Ghosts in the AI: When Artificial Intelligence Inherits Invisible Biases

Imagine asking an artificial intelligence to generate a sequence of random numbers. Two hundred, four hundred seventy-five, nine hundred one. Just digits, nothing else. Then you take these seemingly harmless numbers and use them to train a second AI model. When you ask it what its favorite animal is, it replies: "owl." Not once, but systematically. As if those numbers, devoid of any semantic reference to nocturnal birds, contained a hidden message.

This is not magic, nor science fiction. It's subliminal learning, a phenomenon just discovered by researchers at Anthropic that is shaking the foundations of the artificial intelligence industry. The paper published in July 2025 by Alex Cloud, Minh Le, and colleagues documents something unsettling: language models can transmit behavioral traits through generated data that have no apparent relationship to those traits. It's like discovering that John Carpenter was right with "The Thing": there's an invisible contagion passing between AIs, and no one had noticed.

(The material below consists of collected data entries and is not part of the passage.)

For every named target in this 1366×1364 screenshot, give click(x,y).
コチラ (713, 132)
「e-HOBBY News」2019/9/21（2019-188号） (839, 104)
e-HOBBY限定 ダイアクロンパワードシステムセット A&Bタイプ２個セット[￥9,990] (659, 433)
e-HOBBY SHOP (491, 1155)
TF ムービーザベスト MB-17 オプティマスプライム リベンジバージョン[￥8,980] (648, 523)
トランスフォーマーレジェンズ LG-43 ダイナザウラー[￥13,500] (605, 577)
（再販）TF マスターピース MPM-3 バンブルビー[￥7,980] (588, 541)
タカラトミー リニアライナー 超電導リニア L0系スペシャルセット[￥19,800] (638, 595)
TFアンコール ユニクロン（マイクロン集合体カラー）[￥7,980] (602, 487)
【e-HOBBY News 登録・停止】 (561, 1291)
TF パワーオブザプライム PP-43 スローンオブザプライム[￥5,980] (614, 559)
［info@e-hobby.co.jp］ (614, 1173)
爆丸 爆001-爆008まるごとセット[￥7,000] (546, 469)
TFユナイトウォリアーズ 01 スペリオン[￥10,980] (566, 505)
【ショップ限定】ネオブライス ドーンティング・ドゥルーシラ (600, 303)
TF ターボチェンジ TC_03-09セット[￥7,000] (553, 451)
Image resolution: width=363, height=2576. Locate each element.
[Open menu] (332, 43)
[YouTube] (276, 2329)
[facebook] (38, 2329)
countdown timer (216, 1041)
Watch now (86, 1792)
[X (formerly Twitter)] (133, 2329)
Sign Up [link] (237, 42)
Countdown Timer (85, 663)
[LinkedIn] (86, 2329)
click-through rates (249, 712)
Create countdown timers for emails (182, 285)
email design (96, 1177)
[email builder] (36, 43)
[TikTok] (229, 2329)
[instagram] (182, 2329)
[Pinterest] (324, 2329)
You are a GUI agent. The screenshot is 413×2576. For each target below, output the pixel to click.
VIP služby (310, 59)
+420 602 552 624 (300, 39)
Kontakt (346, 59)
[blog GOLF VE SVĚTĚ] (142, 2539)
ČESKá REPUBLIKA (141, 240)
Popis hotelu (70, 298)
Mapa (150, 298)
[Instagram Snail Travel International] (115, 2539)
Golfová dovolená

The discovery is as interesting as it is disturbing. The researchers trained a "teacher" model to prefer owls, then had it generate sequences of numbers completely devoid of references to animals. When a "student" model was trained on these numbers, it developed the same preference for owls with a statistically significant increase compared to the base model. The experiment was successfully repeated with other animals and trees, always with the same baffling result.

Distillation: The Achilles' Heel

To understand why this discovery is so serious, we need to take a step back and talk about how the modern AI industry really works. Distillation and fine-tuning have become the pillars of language model production. The concept is simple and economically irresistible: take a large pre-trained model, like GPT-4 or Llama, and use it as a "teacher" to generate data that trains a smaller, specialized model, the "student."

This technique has democratized AI. Instead of spending millions to train a model from scratch, companies can start with a base model and customize it with their own data. It's like having a university professor who prepares tailor-made teaching materials for their students. OpenAI, Anthropic, Meta: all the major players use variations of this strategy. It's efficient, scalable, and until yesterday, it was thought to be safe.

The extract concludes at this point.